In un periodo di turbolenze e frazionamento di vecchi Stati, il trasporto via mare ha ancora un suo perché e non è un caso che le economie dai tassi di sviluppo travolgenti cerchino di mantenere e ampliare il controllo dei porti. Nella classifica mondiale basata sui milioni di container standard gestiti, a dominare è infatti Shanghai, con 43,2 (oltre il doppio rispetto al 2005), davanti a Singapore e ad altre 7 città asiatiche, con la prima “occidentale”, Rotterdam, al decimo posto con 14,3. Tutti i porti sono molto più grandi rispetto a inizio millennio e in questo grande gioco c’è chi, come l’Egitto, guadagna da una pura rendita di posizione: la ormai famosa Ever Given passando dal Capo di Buona Speranza ci metterebbe come minimo due settimane in più per arrivare a Rotterdam.

Raddoppio

Un concetto ben chiaro, con altri tempi di navigazione, fin dall’Ottocento, visto che il Canale di Suez, costruito da una società francese, fu inaugurato nel 1869 e dopo 80 anni di controllo britannico fu nazionalizzato da Nasser nel 1956. C’è però anche un futuro, diversamente un Paese come l’Egitto non avrebbe investito negli ultimi anni l’equivalente di 7,5 miliardi di dollari in lavori lungo i 193 chilometri del canale che collega il Mediterraneo al Mar Rosso.
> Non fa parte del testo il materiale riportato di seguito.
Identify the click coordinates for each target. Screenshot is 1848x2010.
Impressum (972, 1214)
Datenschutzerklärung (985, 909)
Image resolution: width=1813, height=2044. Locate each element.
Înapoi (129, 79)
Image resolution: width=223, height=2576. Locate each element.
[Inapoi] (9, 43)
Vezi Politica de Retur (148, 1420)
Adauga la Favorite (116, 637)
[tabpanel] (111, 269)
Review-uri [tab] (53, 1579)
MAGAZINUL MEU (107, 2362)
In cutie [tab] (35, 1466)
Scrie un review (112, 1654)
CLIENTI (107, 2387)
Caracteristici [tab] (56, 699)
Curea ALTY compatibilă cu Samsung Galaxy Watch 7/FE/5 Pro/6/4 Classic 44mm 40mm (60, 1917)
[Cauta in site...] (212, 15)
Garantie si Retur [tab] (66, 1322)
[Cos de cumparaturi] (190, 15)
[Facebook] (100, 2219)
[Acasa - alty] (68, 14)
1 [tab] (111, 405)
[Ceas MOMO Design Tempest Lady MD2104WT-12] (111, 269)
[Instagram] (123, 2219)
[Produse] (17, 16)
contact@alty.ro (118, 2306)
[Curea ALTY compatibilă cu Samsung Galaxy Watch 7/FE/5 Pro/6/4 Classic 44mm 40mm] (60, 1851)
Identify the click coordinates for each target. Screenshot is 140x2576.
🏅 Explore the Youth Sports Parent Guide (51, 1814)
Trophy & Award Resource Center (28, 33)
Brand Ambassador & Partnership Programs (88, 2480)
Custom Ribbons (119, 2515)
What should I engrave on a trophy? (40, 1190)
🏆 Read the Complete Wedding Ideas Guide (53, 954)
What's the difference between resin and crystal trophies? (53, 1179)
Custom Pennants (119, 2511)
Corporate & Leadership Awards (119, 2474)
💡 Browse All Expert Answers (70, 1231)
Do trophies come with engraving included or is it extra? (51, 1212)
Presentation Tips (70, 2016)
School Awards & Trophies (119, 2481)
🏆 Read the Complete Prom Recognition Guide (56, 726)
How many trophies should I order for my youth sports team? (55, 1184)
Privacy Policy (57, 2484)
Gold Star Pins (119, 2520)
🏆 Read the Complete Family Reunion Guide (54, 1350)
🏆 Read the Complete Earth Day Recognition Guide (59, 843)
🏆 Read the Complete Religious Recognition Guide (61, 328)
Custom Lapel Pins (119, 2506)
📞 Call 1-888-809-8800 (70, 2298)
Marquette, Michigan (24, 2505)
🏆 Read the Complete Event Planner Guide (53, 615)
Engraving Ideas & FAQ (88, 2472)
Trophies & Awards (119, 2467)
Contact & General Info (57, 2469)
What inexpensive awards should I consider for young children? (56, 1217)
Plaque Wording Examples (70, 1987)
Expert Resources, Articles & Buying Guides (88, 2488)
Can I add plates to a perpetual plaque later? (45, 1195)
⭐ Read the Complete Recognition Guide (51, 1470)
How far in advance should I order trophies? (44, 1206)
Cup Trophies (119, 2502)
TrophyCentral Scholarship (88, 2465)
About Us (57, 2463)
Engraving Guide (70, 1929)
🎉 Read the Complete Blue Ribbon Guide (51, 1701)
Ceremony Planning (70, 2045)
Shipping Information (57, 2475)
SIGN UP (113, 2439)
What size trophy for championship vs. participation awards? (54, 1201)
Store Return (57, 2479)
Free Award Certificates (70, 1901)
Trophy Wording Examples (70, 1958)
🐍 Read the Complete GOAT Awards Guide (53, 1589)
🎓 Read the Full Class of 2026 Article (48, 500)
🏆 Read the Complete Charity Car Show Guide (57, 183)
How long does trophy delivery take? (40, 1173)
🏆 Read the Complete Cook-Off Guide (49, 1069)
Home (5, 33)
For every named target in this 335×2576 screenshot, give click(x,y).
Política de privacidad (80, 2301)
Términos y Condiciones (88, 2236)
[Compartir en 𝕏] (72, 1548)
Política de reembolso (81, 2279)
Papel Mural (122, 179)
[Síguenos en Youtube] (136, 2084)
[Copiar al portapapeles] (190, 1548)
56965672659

La previsione è che con la ripresa economica il Canale generi ogni anno, per il Paese, il doppio di quanto generi attualmente, quindi oltre 10 miliardi di dollari. Prima però bisogna spostare una nave.

L’altro blocco di Suez

L’incagliamento della Ever Given nel Canale di Suez ha fatto pensare a molti economisti uno scenario come quello del 1973, quello della stagflazione, cioè inflazione più disoccupazione. C’era sempre il blocco del Canale di Suez di mezzo, però con la differenza che la crisi fu scatenata da una guerra: l’esercito egiziano superò il Canale e attaccò quello di Israele, attaccato anche sul Golan dalla Siria. Quella passata alla storia come la Guerra dello Yom Kippur fu vinta da Israele e a perdere, oltre all’Egitto, fu anche l’Europa visto che la crisi energetica fece esplodere l’inflazione.